■ Extracted information:
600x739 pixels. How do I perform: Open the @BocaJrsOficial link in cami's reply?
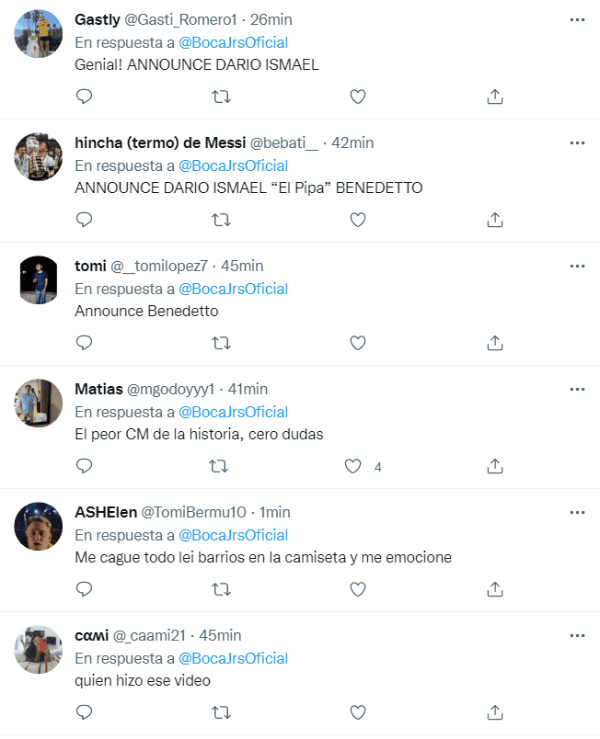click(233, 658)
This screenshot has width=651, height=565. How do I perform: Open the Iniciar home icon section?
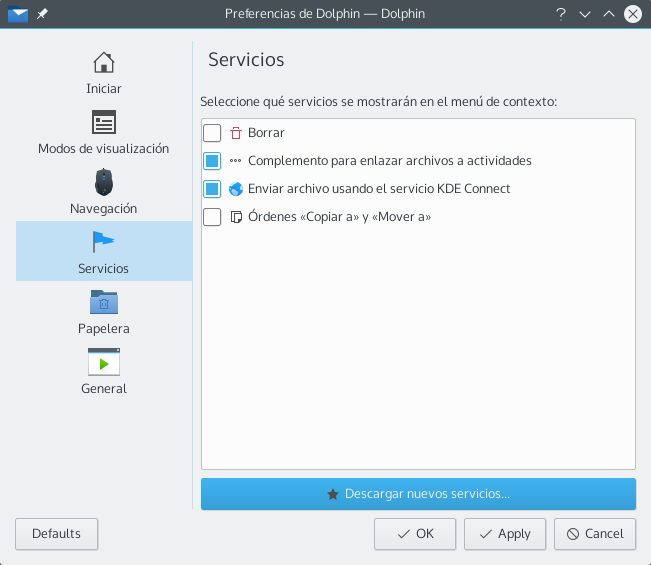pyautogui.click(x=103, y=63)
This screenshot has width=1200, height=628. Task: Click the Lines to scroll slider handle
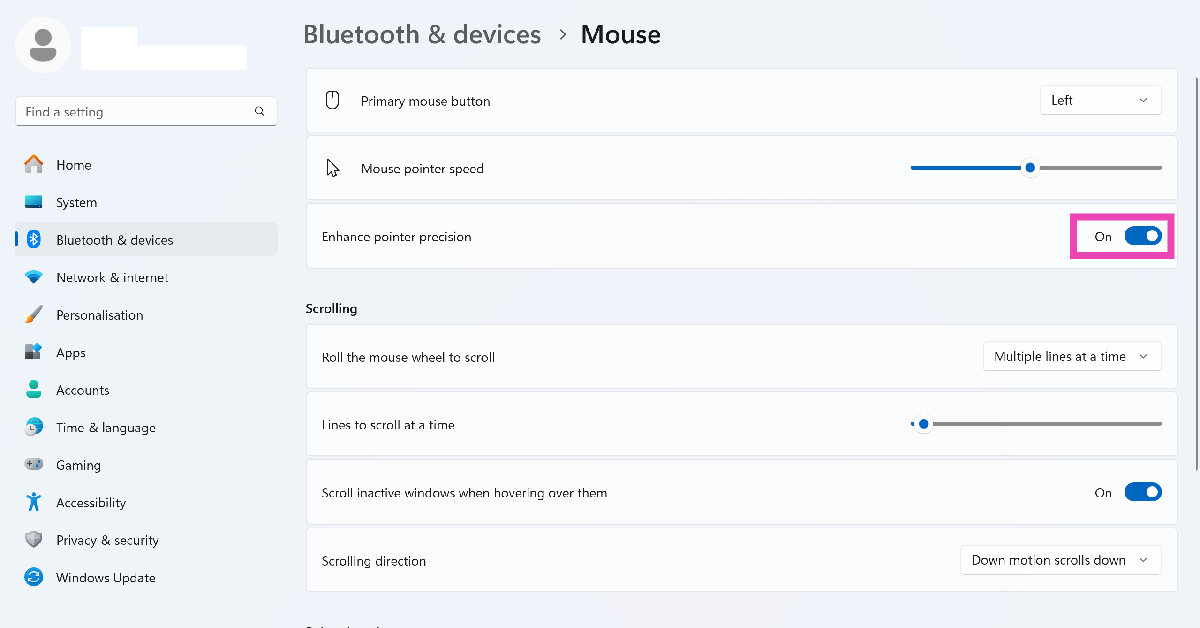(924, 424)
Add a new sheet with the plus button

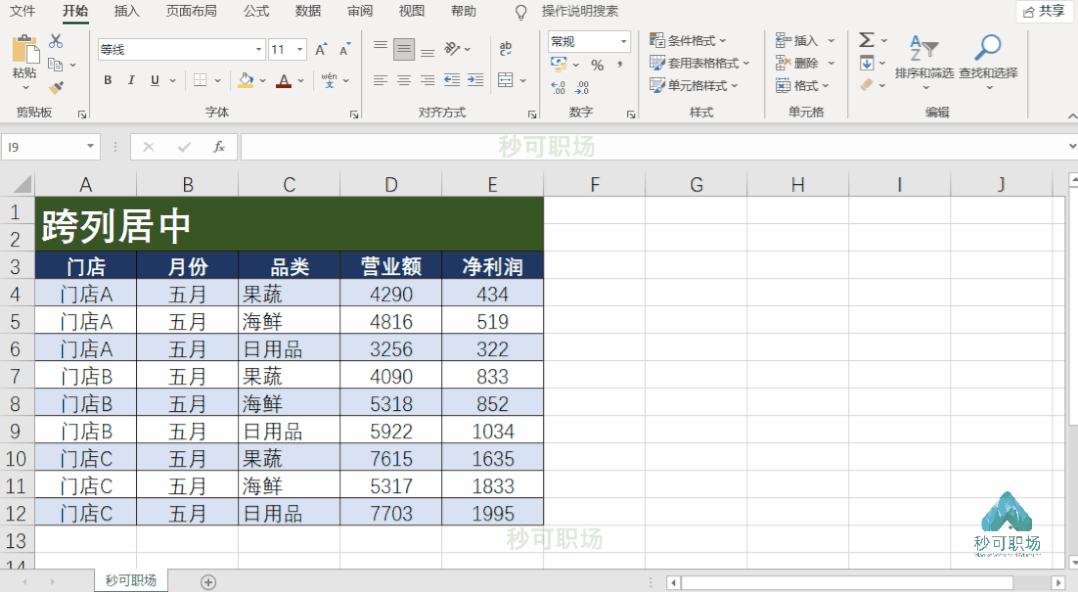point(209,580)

■ Exercise aim:
Return an exact transcription of the entries above, excluding each image.

■ Solution to this exercise:
600x739 pixels. How do I perform: Open the @BocaJrsOficial link in cami's reply?
click(233, 658)
This screenshot has width=651, height=565. How do I perform: Open the Iniciar home icon section?
pyautogui.click(x=103, y=63)
This screenshot has width=1200, height=628. Task: Click the Lines to scroll slider handle
(924, 424)
Add a new sheet with the plus button

point(209,580)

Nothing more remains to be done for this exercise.